Thursday, July 21, 2011

Tip #14: Celebrating Shark Week

It’s that most wonderful time of the year again, folks and before you stupidly respond, “Wait, it’s not December,” please keep silent or prepare to suffer the consequences. Shark Week 2011 kicks off July 31st at 9 pm with Great White Invasion. God, just thinking about it sends shivers down our spine in excited anticipation.

Since important holidays such as this deserve proper observance, we’ve decided to educate you in the art of Shark Week Celebration so that you don’t screw this up like everything else that you do in your life.

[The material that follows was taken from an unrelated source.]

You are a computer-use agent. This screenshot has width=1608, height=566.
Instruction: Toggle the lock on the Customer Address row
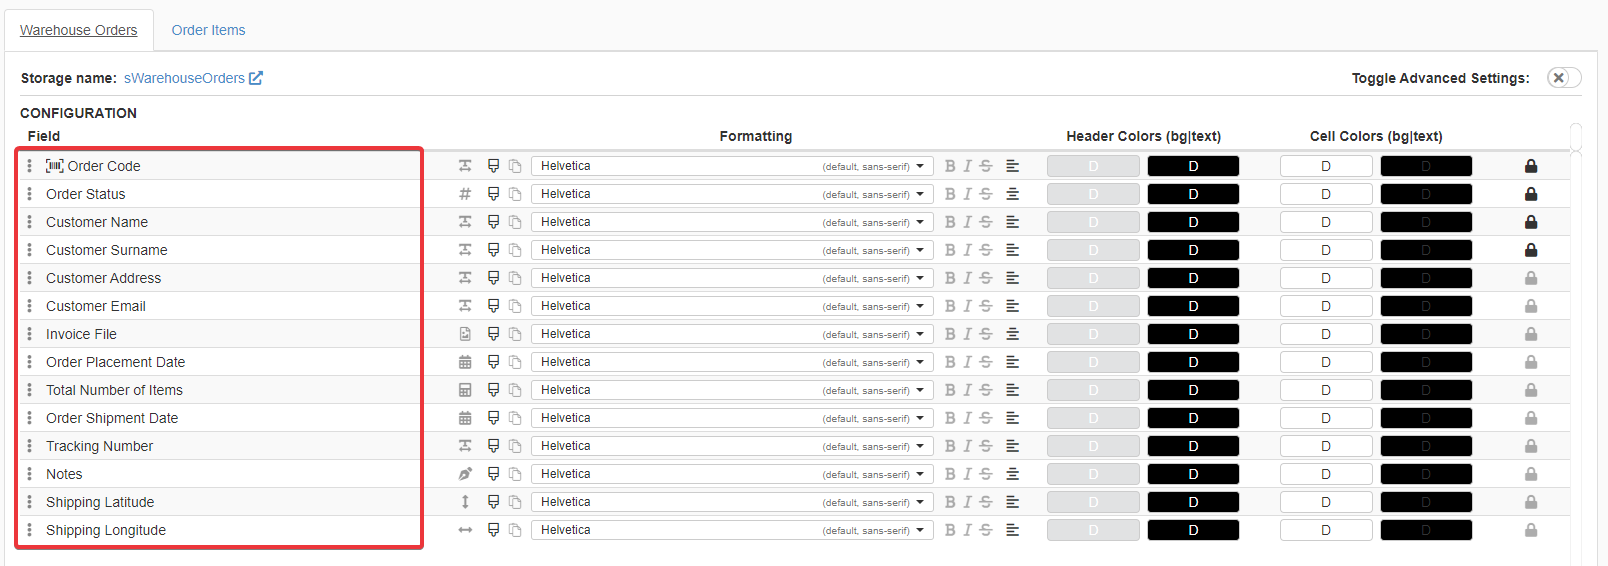pos(1530,278)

  1. If you have a Facebook account, fan the official Shark Week Facebook page so that you keep abreast of all news updates, advocacy opportunities, events, and programming information. Ditto on the Twitter front.
  2. Clear your evening calendar because it’s mandatory that you watch the premier of the new shark specials on the Discovery Channel. On the schedule for this year is Great White Invasion (as previously stated), Jaws Come Home (July 31st at 10 pm), Rogue Sharks (August 1st at 9 pm), Summer of the Shark (August 1st at 10 pm), Killer Shark (August 2nd at 9 pm), How Sharks Hunt (August 3rd at 9 pm), and Shark City (August 4th at 9 pm).  Even better than watching these riveting documentaries solo is throwing a shark-themed party and inviting all of your friends over to partake in the festivities. Bake shark-themed cupcakes and/or shark-shaped cookies (yes, they make shark cookie cutters so no excuses! Even Agent U has one), create crafty shark-themed decorations, and serve ocean blue-colored drinks (alcoholic, of course, or else what’s the point?). Under no circumstances, should you offer shark fin soup on your menu! How barbaric could you possibly be? This is about shark conservation, not butchery!
  3. We encourage you to take the entire week off from work to truly appreciate Mother Nature’s finest killing machine. Each day visit a different local aquarium and spend an adequate amount of time in the shark exhibit, studying the species’ nuances and differences. Appreciate the perfection that is the shark. Become so familiar with the shark that you value the species’ purpose in our ecosystem and become sympathetic to its plight.  Of course, be sure you’re in front of a television on time for when the new shark specials air. If finances simply do not allow you the luxury of multiple aquarium visits, feel free to spend your days inside watching past Shark Week documentaries and/or reading up on the species via the World Wide Web (be sure to reference reliable sources and no, Wikipedia is not a reliable source).
  4. To promote Shark Week (and become closer to living each day like it’s Shark Week, which is of course the ultimate goal), wear a different shark shirt each day. Here are some recommended examples: Example A, Example B, Example C.
Go forth and be one with the shark. It is your job to make the world a better place for the ocean’s apex predator.